▶ [Exercise instructions] From the listing below, set down exactly the lines between the one holding "The height and" and the one holding "Pin the presentation with the pin icon", inclusive. No other line is wanted.

▶ [Input data]

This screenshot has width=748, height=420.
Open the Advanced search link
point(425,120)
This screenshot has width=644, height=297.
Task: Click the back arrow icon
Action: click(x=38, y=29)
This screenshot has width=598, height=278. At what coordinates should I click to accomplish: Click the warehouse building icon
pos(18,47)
==
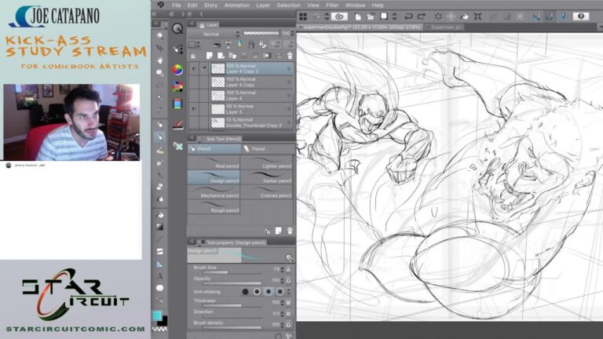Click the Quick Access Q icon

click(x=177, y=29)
==
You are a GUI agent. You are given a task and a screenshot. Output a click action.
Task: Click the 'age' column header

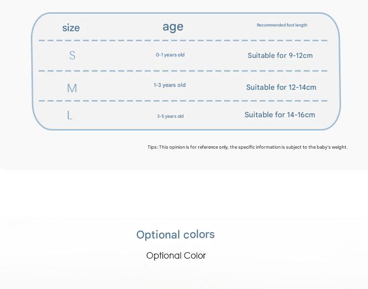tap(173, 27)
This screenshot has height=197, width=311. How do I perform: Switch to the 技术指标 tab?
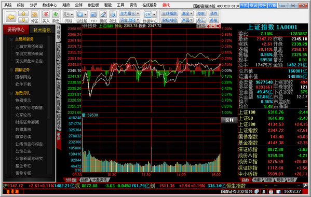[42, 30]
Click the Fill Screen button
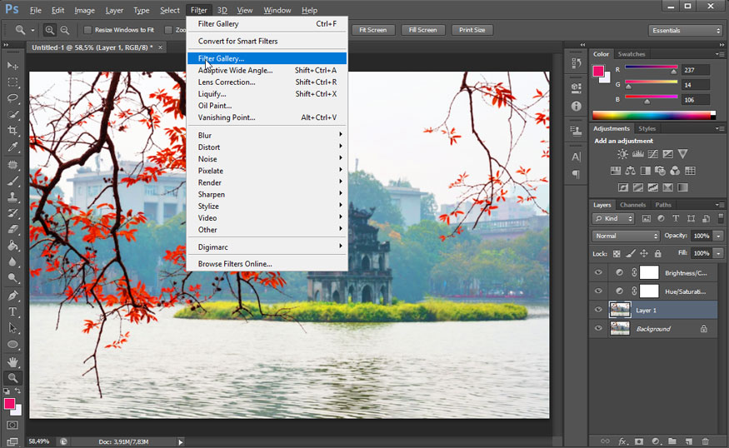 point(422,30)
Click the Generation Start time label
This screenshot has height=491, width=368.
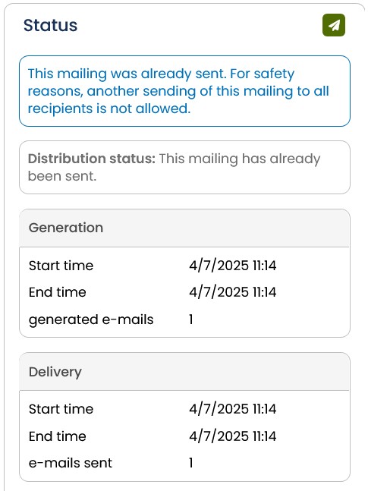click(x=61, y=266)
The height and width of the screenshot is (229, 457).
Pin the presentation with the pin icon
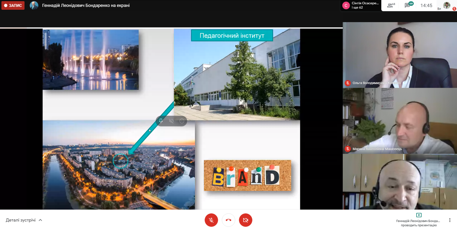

▶ [Exercise solution]
The height and width of the screenshot is (229, 457).
Pin the presentation with the pin icon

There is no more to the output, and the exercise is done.